From the Consumerist comes this delightful story about a new product from Korean tech corporation LG (you might own one of their refrigerators, TV’s, cell phones or washing machines.)  Their title is only slightly less alarming than mine.

LG Introduces House Arrest Wristbands For Small Children

 

 

 

Color coded for parents unsure which kid is the boy

From the company’s own press release;

SEOUL, July 9, 2014 — LG Electronics (LG) will extend the wearable experience to parents with children with its new KizON wristband. KizON is LG’s new wearable designed exclusively for pre-school and primary school children that offers parents a convenient way to keep track of their young children’s whereabouts. Utilizing GPS and Wi-Fi, KizON provides real-time location information allowing parents to track their children’s whereabouts on a smartphone.

Some form of this technology has been on the horizon for awhile. In 2011 I blogged about the Trick or Tracker, a smartphone app designed to track your young trick or treating Hellions on Halloween night. At the time I was mostly concerned with the broad claims made by the app developer about when it was appropriate for a youngster to go trick or treating by themselves. The app developer at 404 not found on this server objected to being described as a “dime a dozen” outfit. I objected to the creators of Zombie Slasher and Zombie Slasher:LA handing out parenting advice as if they were experts.

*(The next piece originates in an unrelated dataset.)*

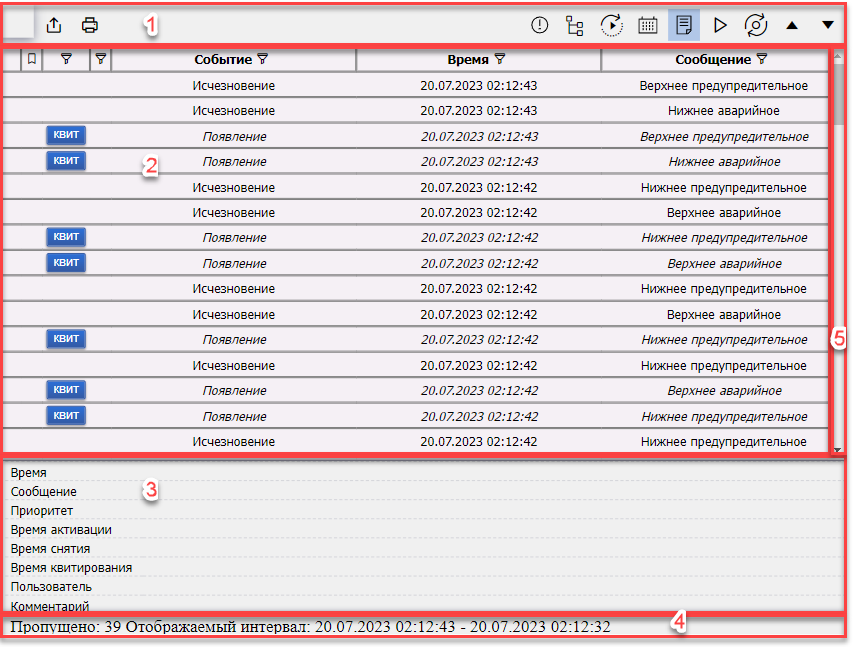Click the play triangle icon in toolbar
The width and height of the screenshot is (854, 647).
[x=720, y=25]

The Consumerist post links to a Washington Post article which touches on some of the privacy concerns inherent in these kinds of devices, but the real meaty objections come to us from across the pond at The Guardian. Although they waste a few inches of column space in their role as international fugitive/ free speech hero/ libertarian jerk Edward Snowden’s press agent, reporters Rory Carroll and Samuel Gibbs do a good job relating the story of these problematic devices, including a look at a competitor, the KMS Wristband, who beat LG to the market with their own consumer version of the technology that the Sheriff’s Department uses to keep tabs on Uncle Jake during his house arrest for embezzling from the pension fund. Carroll’s piece in particular conjures up visions straight out of Orwell,

The boys turn on the TV. Rather, it turns itself on as Aiden approaches and it lists his favourite channels. The TV notes the boys have a basketball, which has a sensor, and so suggests an NBA game. As they watch, tailored advertising invites Aiden to put a Miami Heat shirt on a personal wishlist connected to a chain store. He does so and a ping is sent to his mother, who simultaneously receives a reminder of the date of his birthday.

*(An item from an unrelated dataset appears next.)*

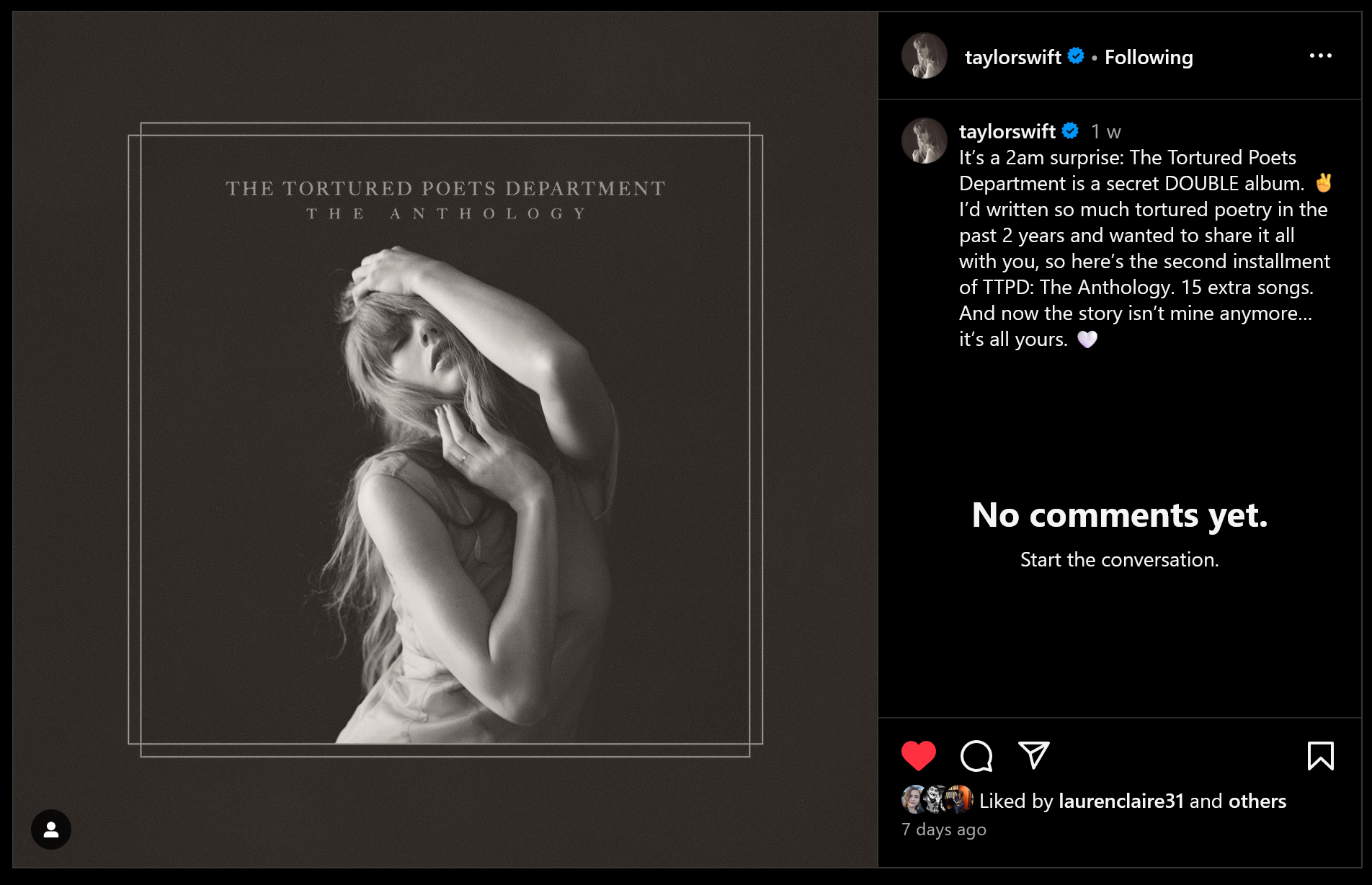1372x885 pixels.
Task: Click the caption profile picture avatar
Action: coord(925,141)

The network notes there is only 90 minutes left of sunlight left and that Aiden has not completed his 120 minutes of daily exercise. It shuts down the TV and gives the boys three exercise options. They choose to shoot hoops in the yard. Aiden’s mum receives an alert that they have left the house – leaving the lights on. She can track Aiden’s pulse and blood pressure as he plays.

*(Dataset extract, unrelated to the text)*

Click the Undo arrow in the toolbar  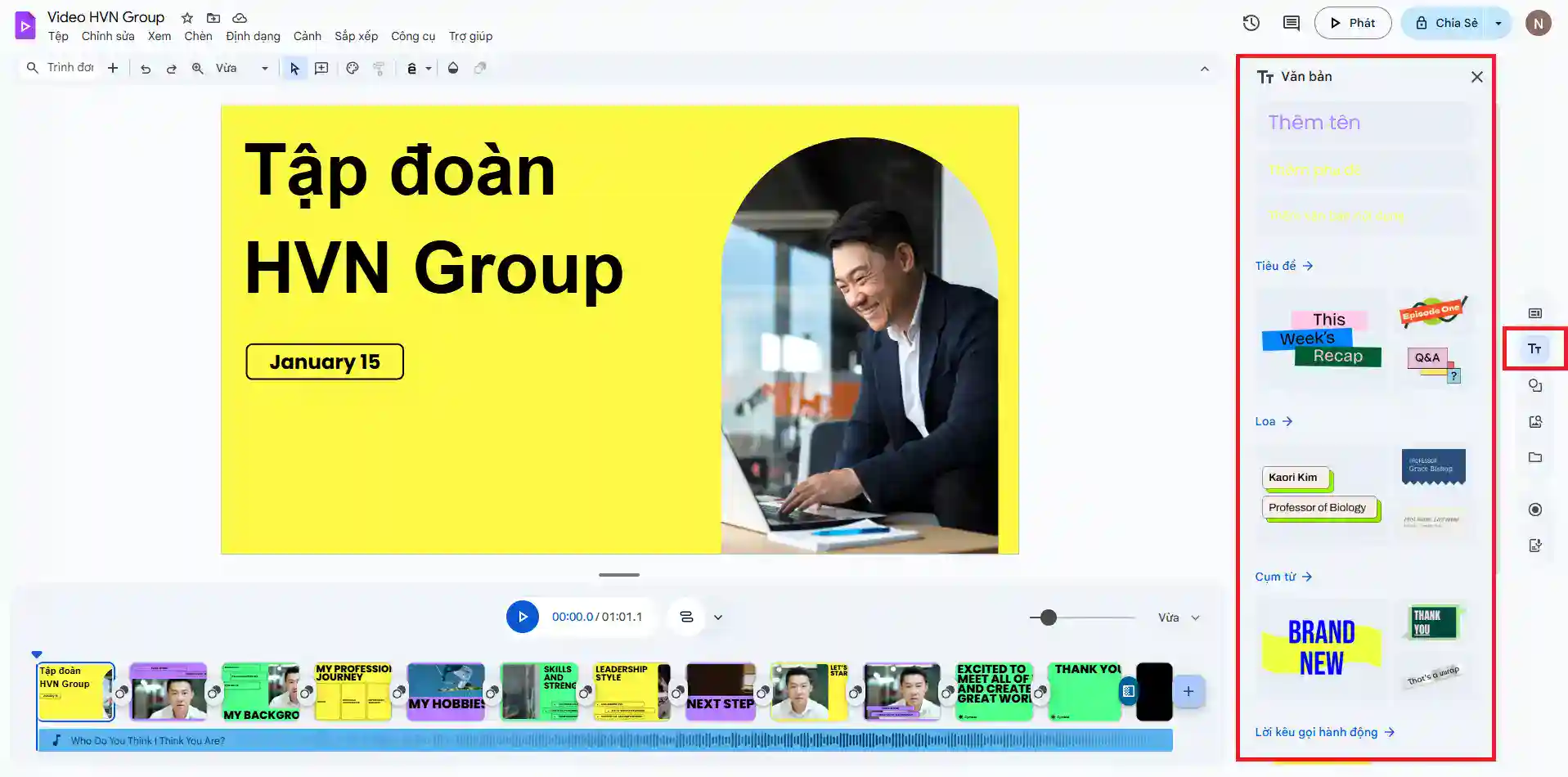click(x=146, y=69)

Welcome to the future of parenting, as envisaged by Cisco Systems at the Consumer Electronics Show in Las Vegas this week. Robert Barlow, a marketing executive, presented the scenario with animation, graphs and statistics to industry professionals.

This is all pretty spooky sci-fi stuff, but so was the ability to have a personal minicomputer in your pocket at all times, one that you can ask questions just by talking.

As an advocate of Free Range Parenting, I’m suspicious of any attempt to market new products to parents by playing on exaggerated dangers and my first impulse is to push back against the notion that we need to be hyper aware of our children’s whereabouts at all times, let alone what their heart rate might be. The fact that these products are being pitched to tech savvy upper income families in first world countries should be a giveaway, because these are the absolute safest places on earth for kids. The very people with the least reason to worry unnecessarily about their kids safety are encouraged by products like this to embrace the paranoid fears implanted in their heads by the Law and Order: SVU industrial complex.

At the same time, our innate inability to weigh risks works at the other end of this story as well. As interesting or frightening as Mr. Barlow’s Minority Report style integrated marketing scheme sounds, it’s mostly vaporware right now. And the application of such a system will likely look much different than our worst fears. This kind of technology could be immensely useful for a variety of situations, from dealing with special needs children or those on the autism spectrum who may be prone to wandering off, to Alzheimers or other dementia sufferers. We shouldn’t lose sight of tech’s utility whilst worrying about its abuse.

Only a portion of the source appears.